— Short problem —
Copy the rows below verbatim, beginning at the line that has "Where should I click to: Open LibreOffice" and stopping after the line that has "click(x=830, y=134)".
** BEGIN Raw data **
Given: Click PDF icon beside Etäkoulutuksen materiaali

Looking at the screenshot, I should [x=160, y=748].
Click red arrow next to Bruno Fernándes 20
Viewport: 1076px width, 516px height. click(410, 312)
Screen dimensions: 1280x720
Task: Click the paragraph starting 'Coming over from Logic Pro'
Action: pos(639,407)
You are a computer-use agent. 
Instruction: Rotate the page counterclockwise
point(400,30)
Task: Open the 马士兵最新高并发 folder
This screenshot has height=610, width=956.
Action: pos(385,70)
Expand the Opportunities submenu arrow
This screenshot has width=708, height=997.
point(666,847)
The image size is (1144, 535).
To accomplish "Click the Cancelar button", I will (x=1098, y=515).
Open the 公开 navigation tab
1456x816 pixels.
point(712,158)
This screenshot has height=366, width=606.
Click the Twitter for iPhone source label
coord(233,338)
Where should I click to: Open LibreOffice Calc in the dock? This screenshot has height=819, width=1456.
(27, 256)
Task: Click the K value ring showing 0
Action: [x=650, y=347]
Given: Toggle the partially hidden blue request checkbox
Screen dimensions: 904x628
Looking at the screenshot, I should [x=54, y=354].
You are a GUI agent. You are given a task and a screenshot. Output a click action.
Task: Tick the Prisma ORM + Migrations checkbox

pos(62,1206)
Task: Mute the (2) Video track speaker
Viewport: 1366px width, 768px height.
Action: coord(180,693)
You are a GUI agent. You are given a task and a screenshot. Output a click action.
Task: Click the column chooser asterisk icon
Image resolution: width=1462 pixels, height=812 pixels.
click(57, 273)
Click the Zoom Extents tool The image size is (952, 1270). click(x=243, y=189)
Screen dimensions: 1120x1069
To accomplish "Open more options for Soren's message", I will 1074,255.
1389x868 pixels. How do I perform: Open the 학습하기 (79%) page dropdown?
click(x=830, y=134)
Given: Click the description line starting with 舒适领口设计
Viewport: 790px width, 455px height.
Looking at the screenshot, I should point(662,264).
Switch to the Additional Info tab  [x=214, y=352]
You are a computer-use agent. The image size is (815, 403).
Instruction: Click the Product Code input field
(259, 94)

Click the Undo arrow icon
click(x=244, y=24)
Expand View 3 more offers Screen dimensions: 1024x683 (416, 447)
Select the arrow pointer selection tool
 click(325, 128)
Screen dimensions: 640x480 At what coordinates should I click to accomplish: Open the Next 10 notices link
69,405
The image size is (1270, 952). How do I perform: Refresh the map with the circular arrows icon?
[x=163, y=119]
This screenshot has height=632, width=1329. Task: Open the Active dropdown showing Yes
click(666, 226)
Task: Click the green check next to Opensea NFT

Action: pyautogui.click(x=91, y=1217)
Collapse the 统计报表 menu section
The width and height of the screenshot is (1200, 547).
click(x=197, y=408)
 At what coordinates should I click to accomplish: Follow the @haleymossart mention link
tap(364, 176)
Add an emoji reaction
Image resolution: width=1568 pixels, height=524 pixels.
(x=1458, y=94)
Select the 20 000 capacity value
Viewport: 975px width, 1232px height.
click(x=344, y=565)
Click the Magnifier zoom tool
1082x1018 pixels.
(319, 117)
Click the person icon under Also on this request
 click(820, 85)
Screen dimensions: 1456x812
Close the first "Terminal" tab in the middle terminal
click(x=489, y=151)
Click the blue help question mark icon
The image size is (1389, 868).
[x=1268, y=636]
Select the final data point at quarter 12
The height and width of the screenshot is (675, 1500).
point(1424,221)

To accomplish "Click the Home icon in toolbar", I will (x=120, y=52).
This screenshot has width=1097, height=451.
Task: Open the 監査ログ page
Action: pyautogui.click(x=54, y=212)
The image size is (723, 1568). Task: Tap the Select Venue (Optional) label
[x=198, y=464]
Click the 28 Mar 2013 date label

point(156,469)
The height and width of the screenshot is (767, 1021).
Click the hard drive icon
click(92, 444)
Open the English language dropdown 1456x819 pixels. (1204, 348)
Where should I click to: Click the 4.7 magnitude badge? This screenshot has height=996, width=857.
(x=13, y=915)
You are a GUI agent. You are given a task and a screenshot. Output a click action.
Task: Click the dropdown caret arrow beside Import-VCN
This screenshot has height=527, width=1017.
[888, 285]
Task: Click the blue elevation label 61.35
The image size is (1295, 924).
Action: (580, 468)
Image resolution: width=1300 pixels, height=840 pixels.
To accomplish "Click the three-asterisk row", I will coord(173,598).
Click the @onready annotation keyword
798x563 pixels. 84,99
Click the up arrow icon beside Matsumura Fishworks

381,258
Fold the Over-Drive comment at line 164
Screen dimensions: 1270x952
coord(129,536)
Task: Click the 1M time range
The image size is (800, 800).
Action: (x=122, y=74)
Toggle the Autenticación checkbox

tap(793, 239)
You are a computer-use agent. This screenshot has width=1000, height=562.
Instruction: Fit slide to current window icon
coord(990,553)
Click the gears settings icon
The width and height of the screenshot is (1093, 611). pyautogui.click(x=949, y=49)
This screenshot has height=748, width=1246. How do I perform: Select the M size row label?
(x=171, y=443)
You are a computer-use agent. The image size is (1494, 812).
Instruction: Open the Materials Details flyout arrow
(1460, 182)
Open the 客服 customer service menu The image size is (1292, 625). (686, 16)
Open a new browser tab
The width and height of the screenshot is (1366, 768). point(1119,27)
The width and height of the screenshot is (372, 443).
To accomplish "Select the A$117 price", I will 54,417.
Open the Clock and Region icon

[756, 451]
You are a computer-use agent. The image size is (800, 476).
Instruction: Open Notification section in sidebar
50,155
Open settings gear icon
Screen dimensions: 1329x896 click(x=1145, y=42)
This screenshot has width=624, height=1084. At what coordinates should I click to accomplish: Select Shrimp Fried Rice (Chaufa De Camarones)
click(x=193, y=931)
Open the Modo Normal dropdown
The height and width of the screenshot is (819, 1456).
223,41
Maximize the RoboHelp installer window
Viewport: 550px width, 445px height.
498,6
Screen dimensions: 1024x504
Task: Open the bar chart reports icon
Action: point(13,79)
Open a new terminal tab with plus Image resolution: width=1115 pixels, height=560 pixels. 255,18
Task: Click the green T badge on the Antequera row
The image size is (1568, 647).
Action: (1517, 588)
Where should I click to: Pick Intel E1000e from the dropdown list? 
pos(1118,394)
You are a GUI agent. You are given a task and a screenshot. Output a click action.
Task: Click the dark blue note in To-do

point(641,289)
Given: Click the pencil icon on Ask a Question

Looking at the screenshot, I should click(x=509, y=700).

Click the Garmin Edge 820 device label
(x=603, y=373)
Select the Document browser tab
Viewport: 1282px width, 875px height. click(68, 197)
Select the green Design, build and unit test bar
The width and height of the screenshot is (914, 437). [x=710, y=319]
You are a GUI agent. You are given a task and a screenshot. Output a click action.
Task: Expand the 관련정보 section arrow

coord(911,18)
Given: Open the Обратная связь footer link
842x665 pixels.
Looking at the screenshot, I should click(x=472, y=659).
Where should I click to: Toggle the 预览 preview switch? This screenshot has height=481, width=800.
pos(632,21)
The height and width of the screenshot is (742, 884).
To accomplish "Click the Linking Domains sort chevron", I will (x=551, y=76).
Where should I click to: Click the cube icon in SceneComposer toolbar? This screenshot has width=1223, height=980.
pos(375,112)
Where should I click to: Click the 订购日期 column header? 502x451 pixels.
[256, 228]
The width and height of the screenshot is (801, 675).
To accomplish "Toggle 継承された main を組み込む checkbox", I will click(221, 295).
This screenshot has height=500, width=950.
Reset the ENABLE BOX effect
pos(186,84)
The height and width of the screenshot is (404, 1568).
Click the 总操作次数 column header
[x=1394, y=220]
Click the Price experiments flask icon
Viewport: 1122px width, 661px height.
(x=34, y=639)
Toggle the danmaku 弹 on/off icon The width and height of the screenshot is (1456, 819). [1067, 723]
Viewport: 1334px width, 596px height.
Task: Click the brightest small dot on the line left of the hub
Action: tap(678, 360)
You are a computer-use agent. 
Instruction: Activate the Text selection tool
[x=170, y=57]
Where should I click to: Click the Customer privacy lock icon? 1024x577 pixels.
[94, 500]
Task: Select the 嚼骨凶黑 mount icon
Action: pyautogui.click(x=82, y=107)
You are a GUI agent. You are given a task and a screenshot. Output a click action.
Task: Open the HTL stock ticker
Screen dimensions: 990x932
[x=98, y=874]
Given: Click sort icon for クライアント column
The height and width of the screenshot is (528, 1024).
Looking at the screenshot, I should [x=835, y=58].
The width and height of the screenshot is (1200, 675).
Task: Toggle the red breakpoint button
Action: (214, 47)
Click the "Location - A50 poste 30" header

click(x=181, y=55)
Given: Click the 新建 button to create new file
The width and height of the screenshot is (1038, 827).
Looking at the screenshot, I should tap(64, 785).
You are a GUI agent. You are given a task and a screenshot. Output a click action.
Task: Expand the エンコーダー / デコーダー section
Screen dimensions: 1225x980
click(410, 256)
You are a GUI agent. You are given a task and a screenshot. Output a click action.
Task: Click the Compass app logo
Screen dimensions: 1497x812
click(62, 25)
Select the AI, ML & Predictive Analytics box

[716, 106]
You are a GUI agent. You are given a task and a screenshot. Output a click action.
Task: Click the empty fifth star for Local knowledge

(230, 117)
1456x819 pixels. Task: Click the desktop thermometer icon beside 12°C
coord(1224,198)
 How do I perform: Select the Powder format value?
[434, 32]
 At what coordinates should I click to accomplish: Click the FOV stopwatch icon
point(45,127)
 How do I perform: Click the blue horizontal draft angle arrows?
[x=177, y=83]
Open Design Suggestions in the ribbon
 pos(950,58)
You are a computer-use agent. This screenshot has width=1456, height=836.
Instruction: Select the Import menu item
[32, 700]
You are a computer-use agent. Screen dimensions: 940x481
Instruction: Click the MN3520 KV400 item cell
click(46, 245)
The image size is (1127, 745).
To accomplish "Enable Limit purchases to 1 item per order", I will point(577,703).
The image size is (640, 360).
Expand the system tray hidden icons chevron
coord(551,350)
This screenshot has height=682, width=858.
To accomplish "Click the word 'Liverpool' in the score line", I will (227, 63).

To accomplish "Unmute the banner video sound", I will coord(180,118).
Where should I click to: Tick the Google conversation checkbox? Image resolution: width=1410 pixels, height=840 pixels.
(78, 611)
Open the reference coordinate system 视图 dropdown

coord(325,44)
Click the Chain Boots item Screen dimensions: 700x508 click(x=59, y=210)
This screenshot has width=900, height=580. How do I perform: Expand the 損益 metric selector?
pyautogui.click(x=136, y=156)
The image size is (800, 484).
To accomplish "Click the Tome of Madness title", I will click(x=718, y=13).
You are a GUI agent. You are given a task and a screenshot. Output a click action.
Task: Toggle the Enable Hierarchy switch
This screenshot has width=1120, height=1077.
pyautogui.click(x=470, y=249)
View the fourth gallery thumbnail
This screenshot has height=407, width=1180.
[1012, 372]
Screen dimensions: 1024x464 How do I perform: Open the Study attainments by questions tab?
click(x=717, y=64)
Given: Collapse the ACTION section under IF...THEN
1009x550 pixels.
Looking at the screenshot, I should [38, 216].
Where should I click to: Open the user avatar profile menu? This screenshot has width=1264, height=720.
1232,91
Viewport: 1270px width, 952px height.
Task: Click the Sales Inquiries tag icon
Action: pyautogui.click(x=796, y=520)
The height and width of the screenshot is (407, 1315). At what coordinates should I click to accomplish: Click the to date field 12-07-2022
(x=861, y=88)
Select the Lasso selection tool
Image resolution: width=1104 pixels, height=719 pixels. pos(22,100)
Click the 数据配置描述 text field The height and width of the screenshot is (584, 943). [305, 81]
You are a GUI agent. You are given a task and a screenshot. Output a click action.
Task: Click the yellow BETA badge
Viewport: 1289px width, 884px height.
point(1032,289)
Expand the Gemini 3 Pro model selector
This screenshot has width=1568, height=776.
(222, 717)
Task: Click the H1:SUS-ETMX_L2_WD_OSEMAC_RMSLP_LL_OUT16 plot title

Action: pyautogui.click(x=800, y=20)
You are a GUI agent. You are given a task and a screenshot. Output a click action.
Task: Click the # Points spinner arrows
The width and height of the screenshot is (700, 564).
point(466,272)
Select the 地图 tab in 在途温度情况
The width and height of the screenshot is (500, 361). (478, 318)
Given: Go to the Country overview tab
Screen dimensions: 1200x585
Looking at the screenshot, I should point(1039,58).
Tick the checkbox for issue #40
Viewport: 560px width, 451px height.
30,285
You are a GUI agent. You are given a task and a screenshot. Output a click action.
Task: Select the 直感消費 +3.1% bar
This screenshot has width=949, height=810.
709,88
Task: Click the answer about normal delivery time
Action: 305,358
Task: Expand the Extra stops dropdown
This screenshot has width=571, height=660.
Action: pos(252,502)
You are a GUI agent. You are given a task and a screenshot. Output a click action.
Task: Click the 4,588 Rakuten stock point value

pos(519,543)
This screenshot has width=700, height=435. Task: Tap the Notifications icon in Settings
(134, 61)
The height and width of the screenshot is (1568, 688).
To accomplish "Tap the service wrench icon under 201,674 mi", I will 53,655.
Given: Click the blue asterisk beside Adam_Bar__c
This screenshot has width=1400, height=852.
** END Raw data **
— Output for this exercise —
Where should I click to: Open LibreOffice Calc in the dock? This screenshot has height=819, width=1456.
(27, 256)
Task: Click the K value ring showing 0
Action: [x=650, y=347]
Given: Toggle the partially hidden blue request checkbox
Screen dimensions: 904x628
Looking at the screenshot, I should [x=54, y=354].
You are a GUI agent. You are given a task and a screenshot. Output a click action.
Task: Tick the Prisma ORM + Migrations checkbox

pos(62,1206)
Task: Mute the (2) Video track speaker
Viewport: 1366px width, 768px height.
Action: coord(180,693)
You are a GUI agent. You are given a task and a screenshot. Output a click action.
Task: Click the column chooser asterisk icon
Image resolution: width=1462 pixels, height=812 pixels.
click(57, 273)
Click the Zoom Extents tool The image size is (952, 1270). click(x=243, y=189)
Screen dimensions: 1120x1069
To accomplish "Open more options for Soren's message", I will 1074,255.
1389x868 pixels. How do I perform: Open the 학습하기 (79%) page dropdown?
click(x=830, y=134)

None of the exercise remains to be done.